▶ **Metin Bölümü**:
+ + +

Merhaba Dostlar;
Bugün sizlerle bir lise anımı paylaşmak istiyorum.
Tam gün eğitim gördüğümüz dönemlerdeydik. Öğlen yemeği arası bitmiş, öğrencilerin çoğu sınıflarında toplanmış, tek tük gelenler de tamamlandıktan sonra hocalarımızın sınıflarına gelerek derslerine başlamalarını beklediğimiz sıradan günlerden birisindeydik. Sınıflara bir uğultu hakimdi.
Kapalı olan sınıfın kapısı bammm diye bir tekmeyle açılır. Üzerinde açık deve tüyü renkli ceketi, suratı ergenlik sivilceleriyle dolu dört göz bir genç, Cem Karaca’nın Dadaloğlu şarkısının giriş nakaratını haykırarak içeri girer:
“Aay’idooo…ooost Caaanım Hey!”
İşte o yakışıklı bendim.
Birkaç arkadaş alkışlar, kimisi “bravo” diye haykırır ama çoğu kendi halindedir, aldırış etmez. Dört sene süren lise eğitimimin sonuna gelmiştim. Sınıfta kalarak tekrarladığım 5-Fen-H sınıfının çoğu elemanı ile sınıfta kalmadan gelenler 6-Fen-D olarak devam ediyorduk. Anlayacağınız sınıf zaten birbirine aşinaydı. Yeni arkadaşlarla da zaten çabucak kaynaşmıştık. Aramızda ayrı gayrı kalmamış, bir bütün olabilmiştik.
Okula mahalle ve çevre mahallelerden, Atatürk Lisesi’nde farklı sınıflarda okuyan – içlerinde tek tük sınıf arkadaşlarımın da olduğu – kalabalık bir grup halinde, belediyenin “Kocatepe” otobüsü ile gelir, Sıhhiye durağında iner, karşıya geçip Etibank’ın yanındaki Cihan Sokağa girer, doğruca okula ulaşırdık. Çıkışlarda ise kar, yağmur varsa yine aynı yönden durağa ulaşır, “Kocatepe”, “KüçükEsat” – artık hangi otobüs denk gelirse – atlayıp evlerimize dönerdik. Hava güzel ise, yorgun da değil isek Sezenler Sokak’tan Necatibey Caddesi’ne seğirtir, genellikle İzmir Caddesi üzerinden Kızılay’a çıkar, belki Goralı’da bir sandviç ya da o zamanlar yeni yeni moda olan yarım döner ekmek alır, yiye yiye ara sokaklarda kaybolur, teker teker dağılarak evlerimize ulaşırdık.

+ + +

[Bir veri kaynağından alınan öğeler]
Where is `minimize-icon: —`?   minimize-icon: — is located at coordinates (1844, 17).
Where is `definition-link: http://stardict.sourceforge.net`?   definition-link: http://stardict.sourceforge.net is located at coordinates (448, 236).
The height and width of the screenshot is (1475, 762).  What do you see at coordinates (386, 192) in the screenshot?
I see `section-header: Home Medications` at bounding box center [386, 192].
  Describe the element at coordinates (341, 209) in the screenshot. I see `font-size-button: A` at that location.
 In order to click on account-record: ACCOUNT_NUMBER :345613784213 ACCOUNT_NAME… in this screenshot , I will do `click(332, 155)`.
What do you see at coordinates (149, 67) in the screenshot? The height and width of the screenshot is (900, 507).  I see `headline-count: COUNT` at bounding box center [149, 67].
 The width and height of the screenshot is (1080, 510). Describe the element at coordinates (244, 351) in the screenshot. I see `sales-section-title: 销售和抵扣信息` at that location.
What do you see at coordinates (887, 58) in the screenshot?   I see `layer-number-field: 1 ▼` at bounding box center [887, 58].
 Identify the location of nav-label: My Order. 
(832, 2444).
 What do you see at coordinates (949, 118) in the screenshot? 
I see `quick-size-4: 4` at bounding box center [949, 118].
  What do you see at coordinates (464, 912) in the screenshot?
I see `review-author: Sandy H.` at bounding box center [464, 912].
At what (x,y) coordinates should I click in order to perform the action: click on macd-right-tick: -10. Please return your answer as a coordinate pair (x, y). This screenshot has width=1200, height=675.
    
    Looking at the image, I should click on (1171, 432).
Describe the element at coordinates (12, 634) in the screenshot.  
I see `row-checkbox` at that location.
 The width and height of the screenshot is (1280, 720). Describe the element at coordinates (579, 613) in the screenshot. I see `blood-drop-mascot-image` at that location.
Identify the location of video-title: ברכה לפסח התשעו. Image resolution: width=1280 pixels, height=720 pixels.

+ + +

▶ **Yapılacak İş 1**: Kayıtlarda "What do you see at coordinates (949, 118)" geçen satırdan "center [464, 912]." geçen satıra kadar, iki satır da dahil olmak üzere, aradaki satırları hiç değiştirmeden tekrar yaz.
▶ **Yapılacak İş 2**: Lise anısını anlatan metne kaldığı yerden devam et.

▶ **Yanıt 1**:
 What do you see at coordinates (949, 118) in the screenshot? 
I see `quick-size-4: 4` at bounding box center [949, 118].
  What do you see at coordinates (464, 912) in the screenshot?
I see `review-author: Sandy H.` at bounding box center [464, 912].

▶ **Yanıt 2**:
Öğrenim hayatım boyunca Tarih dersi ile aram hiç iyi olmamıştı. Hele de liseye başlayınca Tarih, üzerime dev bir sakız gibi yapışmış, bitirene kadar da yakamı bırakmamış, başımın derdi olmuştu. Hatta ikinci sınıfta Cebir, Biyoloji, İngilizce ve Tarih derslerinden bütünlemeye kalmış, yaz boyunca Kocatepe Camisi inşaatının dibindeki köşkten bozma, o zamanlar “Büyük Dershane” diye bilinen yerde kurs almıştım. İlk üç dersten 6, 7, 8 alarak geçtim. Tarihten ise tek derse kalmıştım; nasıl alınıyorsa artık, yine bir kursa gittim ama bu kez de sınavda başarılı olamadım, akabinde sınıfta kalıp öğretim hayatımın en büyük ikinci[1] darbesini yemiş oldum.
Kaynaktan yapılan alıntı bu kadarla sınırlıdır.